When the Name Brand Purchase is a Bad Deal
Paying more for a “name brand” product is a tricky proposition. A few high-end or luxury brands are worth the extra cost because they legitimately provide a valued upgrade in performance or durability. The cost-benefit analysis is favorable to the consumer. But that is not always true and the trend may be downward.
The worst reason to buy a name brand is to fulfill the purchaser’s desire to impress others and to create feelings of self-importance. There are plenty of consumers who play that game and the expensive name brand merchants are happy to oblige. We see a lot of that in the constantly changing world of high fashion. (Sorry ladies, but I think you are the primary players in that money-wasting area.) Today I learned of an extreme example of a “name brand” manufacturer taking advantage of careless consumers.

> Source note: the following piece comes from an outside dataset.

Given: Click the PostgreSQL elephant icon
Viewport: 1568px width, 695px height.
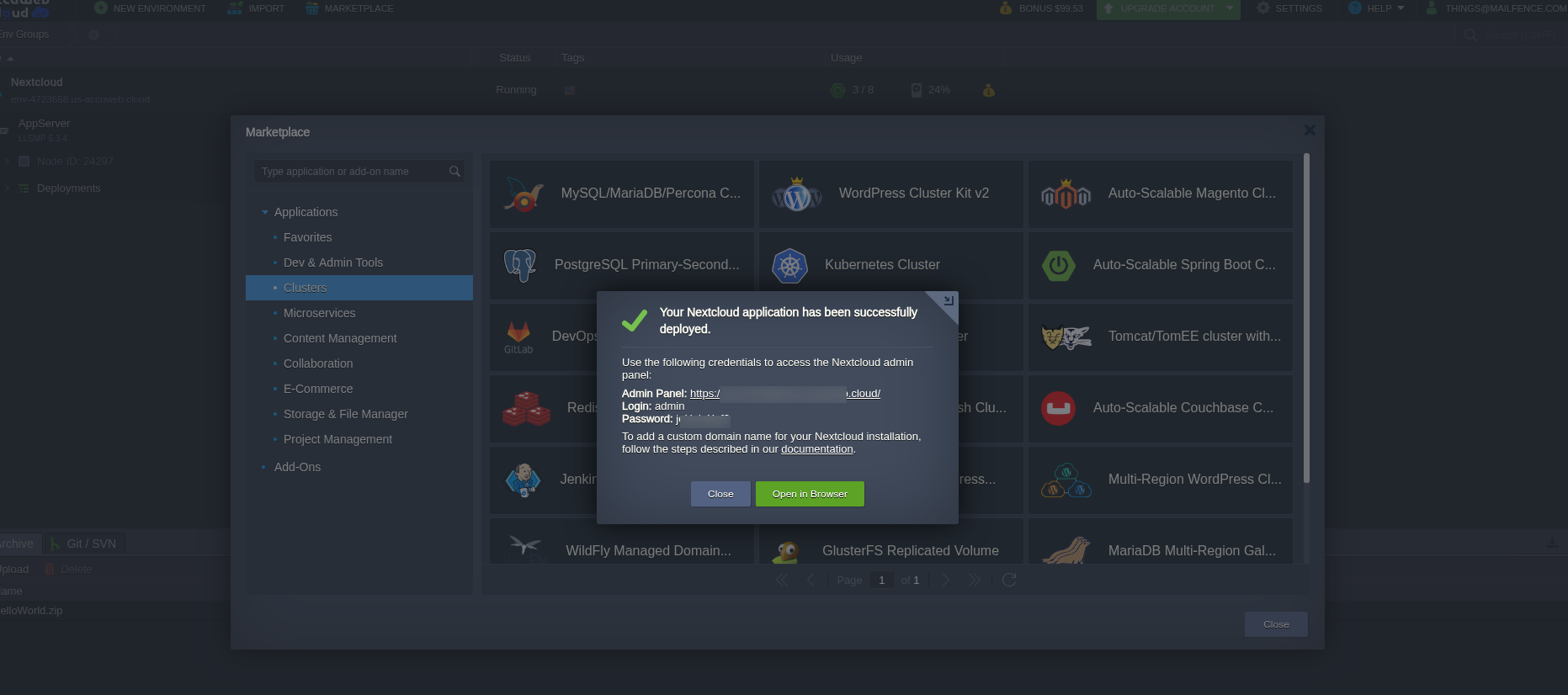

The average consumer has never heard of Lexicon because its target market is the high-end home theater business. You won’t find Lexicon products sold at a big box retailer or even online. A professional home theater designer will sell you a Lexicon component – for a lot of money. Presumably, this means that you will be receiving the very best in quality and performance.
Not so fast.
Recently Lexicon introduced its BD-30 Blu-Ray player. You can pick one up for a mere $3,500. What do you get for your money? The same player that a value-conscious buyer can get from Amazon for $500.
Lexicon has taken the concept of product re-packaging to the max. If you open up the fancy aluminum enclosure for the Lexicon BD-30 Blu-Ray player you will find inside an intact $500 OPPO BDP-83 player. Seriously.
The full re-badging expose is in this article from Wired magazine. It’s funny, sad, and upsetting all at the same time. Sort of like popping the hood on your Porsche, scraping away the engine paint, and finding a Chevy V-8.
To compound the brand name value deception, the Lexicon “product” is THX-certified while the OPPO player stuffed inside is not. The “different” products tested the same so how can this be? Check out the comment from THX after the article. Totally lame. The THX brand takes a hit along with Lexicon.
Does a consumer who pays $3,500 for a Lexicon BD-30 Blu-Ray player deserve this outcome? Perhaps. Who pays $3,500 for a standard video component that you can get at Best Buy for $150? Do they check the specs and compare them to units costing 1/10 as much? Probably not. Instead, they assume (wrongly in this case) that the Lexicon brand name brings important features and huge benefits not attainable by the lowly masses at Best Buy. Actually, the list of features found in many high-end A/V components far exceeds the ability of the average consumer to perceive a benefit from them.
The Lexicon re-badging makes you think again about buying brand name, doesn’t it? It should. Gosh, that Kirkland brand at Costco is looking better all the time.
P.S. Thanks to our first born son and tech guru who alerted me to this.